### Required tasks:
1/ From the PowerMax 826 OE thread, extract the passage that begins at "Right, but does" and stops after "into the circuitry.", copying it word for word.
2/ For each statement, say whether the PowerMax 826 OE thread agrees with it, answering yes or no and quoting the words that decide it. (a) The 826 OTE comes with a light as standard. (b) The OE line has a light setup as standard. (c) The OTE model costs an extra $50 over the OE.

### Text block:
START

# Light upgrade for PowerMax 826 OE?



## [email protected] (Nov 23, 2014)

New member here -- in the process of my first home purchase and looking to purchase a new PowerMax 826 OE in the next couple weeks. I was wondering if anybody could comment on installing a light kit on this model? I know the 826 OTE comes with a light standard, and I would assume the 826 OE would still have the same circuit, but wanted to know for sure. 

Came across the sticky by superedge88 and was thinking it'd be better to install a LED light on the 826 OE rather than pay the extra $100 for the OTE model and still be stuck with the halogen bulb.

Thanks!


----------



## UNDERTAKER (Dec 30, 2013)

as far as I know all of the TORO'S run the halogen bulb in all of them. the led is a do it yourself thing. ALOHA to the forms.


----------



## [email protected] (Nov 23, 2014)

POWERSHIFT93 said:


> as far as I know all of the TORO'S run the halogen bulb in all of them. the led is a do it yourself thing. ALOHA to the forms.


Right, but does the connector for the wire harness (going to the light) exist on the OE model as well? I'd be fine installing a LED setup, just as long as I can easily tap into the circuitry. 

Thanks for the help


----------



## UNDERTAKER (Dec 30, 2013)

no the oe line does not have a light set up standard. does not even look like an option .


----------

END

### Data extract:
START

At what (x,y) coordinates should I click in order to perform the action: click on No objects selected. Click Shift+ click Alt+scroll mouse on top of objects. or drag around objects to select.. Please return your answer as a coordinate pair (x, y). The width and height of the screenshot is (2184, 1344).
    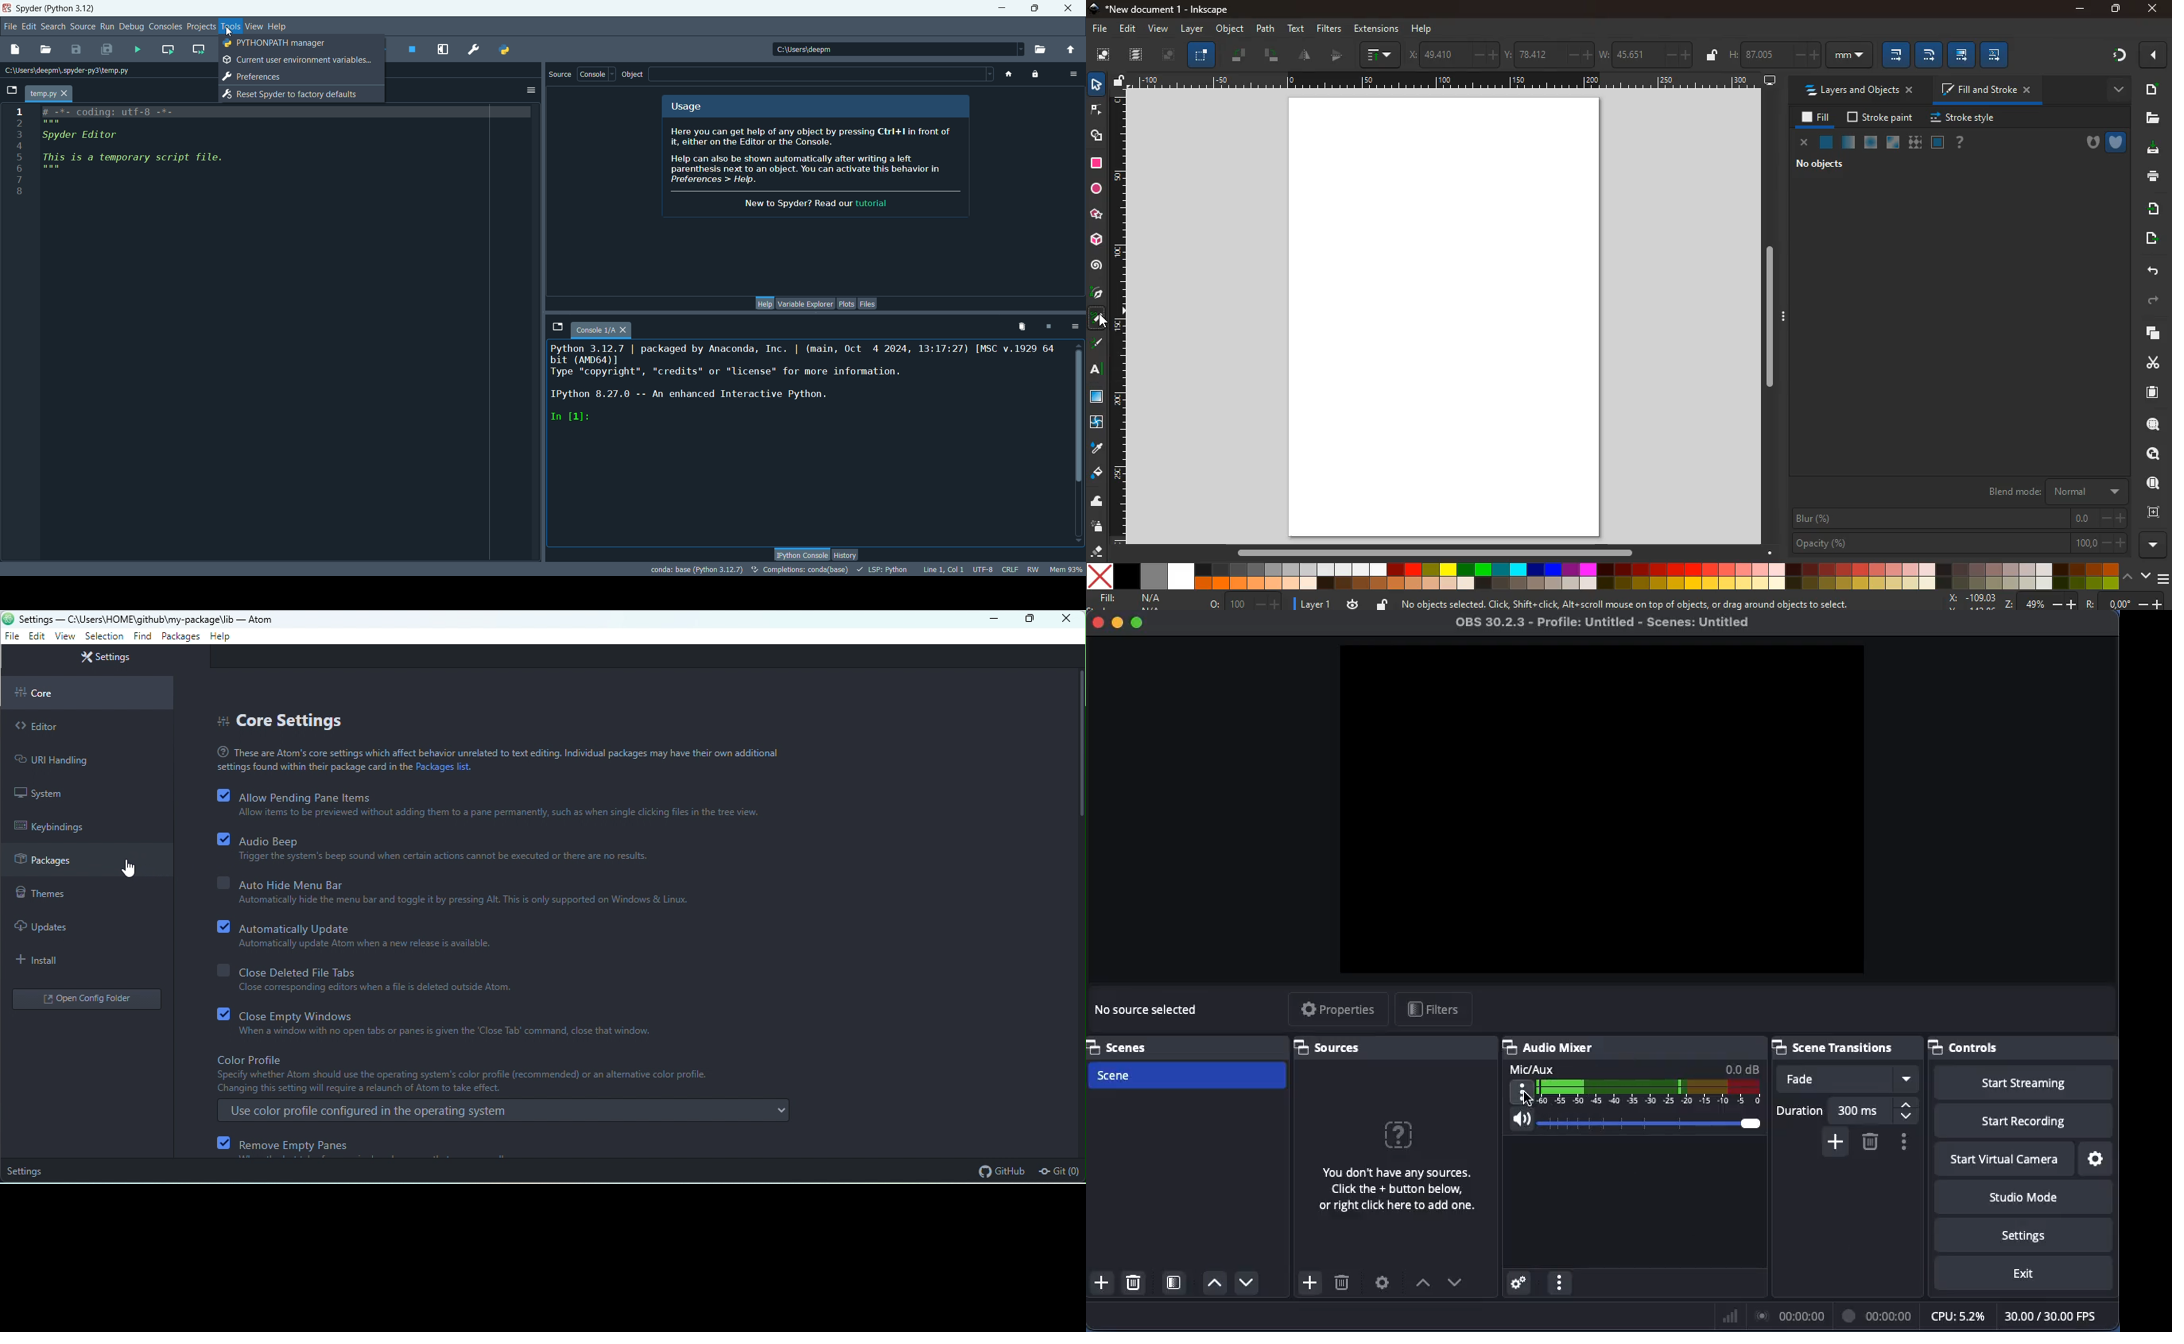
    Looking at the image, I should click on (1636, 603).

END

### The responses:
1/
Right, but does the connector for the wire harness (going to the light) exist on the OE model as well? I'd be fine installing a LED setup, just as long as I can easily tap into the circuitry.

2/
(a) Yes: "I know the 826 OTE comes with a light standard"
(b) No: "no the oe line does not have a light set up standard."
(c) No: "pay the extra $100 for the OTE model"